Foreskin reconstruction

Sunday, August 2nd, 2009

 am 25 and when I was 16 went to a urologist because of a downward curve upon erection. I was told to have mild hypospadias with chordee.Apparently it was not detected after birth and/or not serious enough to repair. I was circumcised by a rabbi after birth and feel that i have a tight erection whether caused by chordee or the procedure. I dont know if i was born with hooded foreskin or not, but i want to non surgically restore using t-tape method. Do you recommend this procedure or do you have knowledge of people restoring with the conditions i described? I am a realistic person and dont dream of having a straight erection, but i do wonder if having ‘foreskin’ would be satisfactory or somehow complement my condition and i dont want to live without at least trying. do you have any comments or suggestions? thank you doctor

David

Good morning David,

Thank you for your letter.  Several thoughts come to mind.

We are available for consultation either over the phone or at the office (more desirable).  Our fee is 250.  Your possible chordee or ventral curvature needs to be evaluated, and dorsal hood is a term associated with hyposdias or possible spongiofibrosis.

Yes, we do foreskin reconstruction.  Please visit our web-site at http://www.penisdoctor.com/foreskin.htmlMany patients, as an alternative to surgery, may elect to use stretching devices under urological supervision which could produce an acceptable result in 2 to 3 years.

 

Our procedure normally involves 2 to 3 stages and the combined fee is $7,600.  Consultation is an additional $200.  Lab fees are $100, but these blood tests can be done in your home town if you wish.  If you are over 40, you will need a letter of medical clearance.
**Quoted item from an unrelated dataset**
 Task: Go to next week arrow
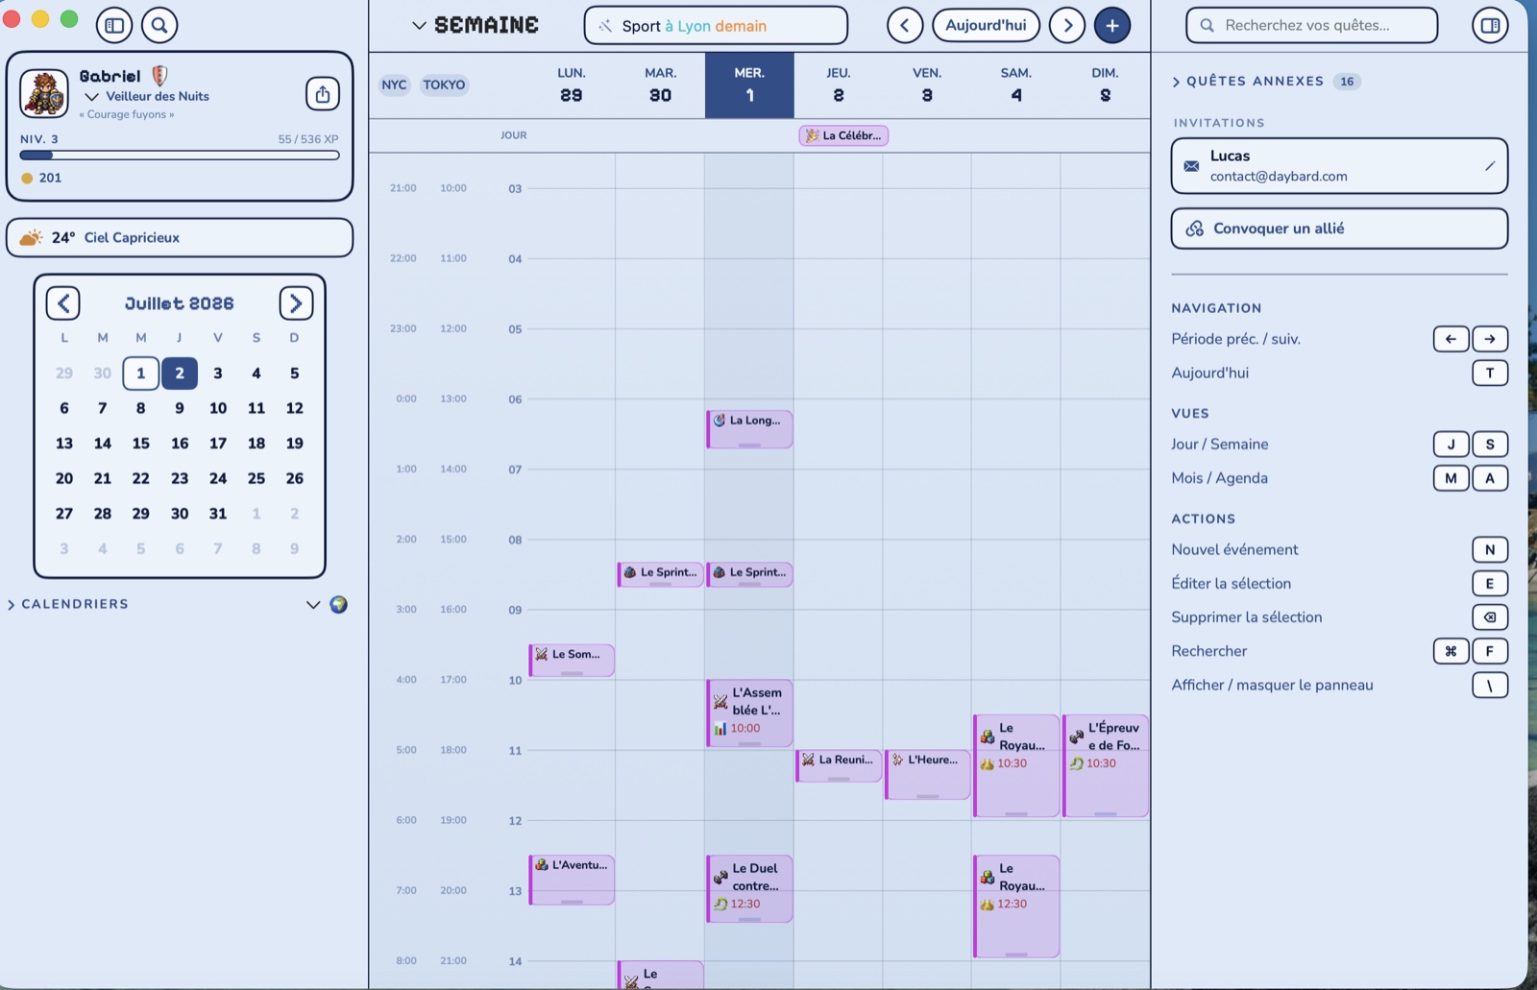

Candidates who wish to schedule surgery with our facility are required to have minimally a letter of medical clearance if applicable and a phone consultation with a favorable response to questions of concern.  Assuming this, you will be given the nod to send in a 50% deposit which is non-refundable.
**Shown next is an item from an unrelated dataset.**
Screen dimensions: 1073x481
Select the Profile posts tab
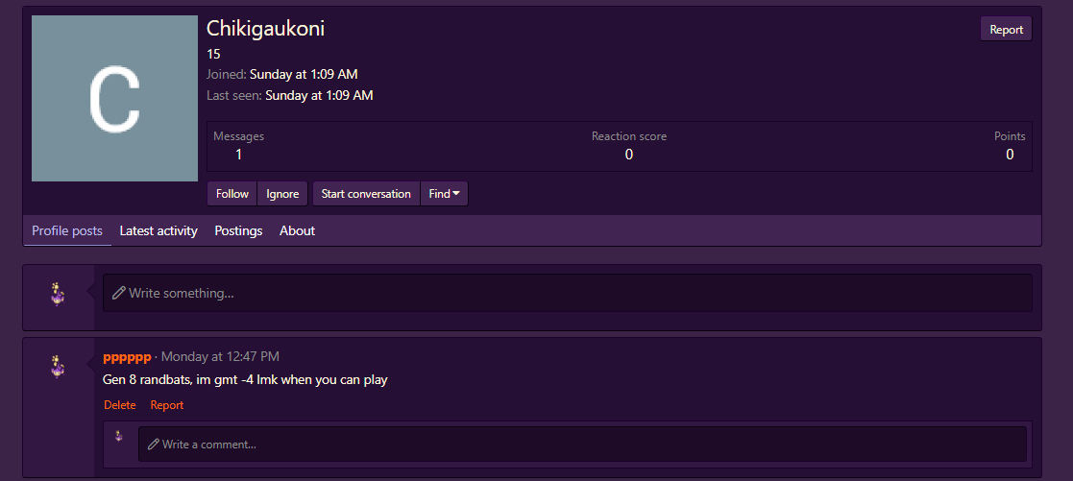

If you are a smoker, you must stop completely for 2 months before surgery (girth enhancement especially) and please never again.

Smoking causes vaso-spasm, impairs wound healing, produces excessive scarring, tissue necrosis, irritates and inflames pulmonary membranes and enhances anesthetic risk.  However, most of our penile surgery is done under local anesthesia with IV sedation.  This goes also for any products containing nicotine or nicotine like agents including nicorette gum, nicotine patches, Nicotrol inhalers, and second hand smoke.   Again not for 8 weeks before and not for 8 weeks afterwards.  Hopefully never again.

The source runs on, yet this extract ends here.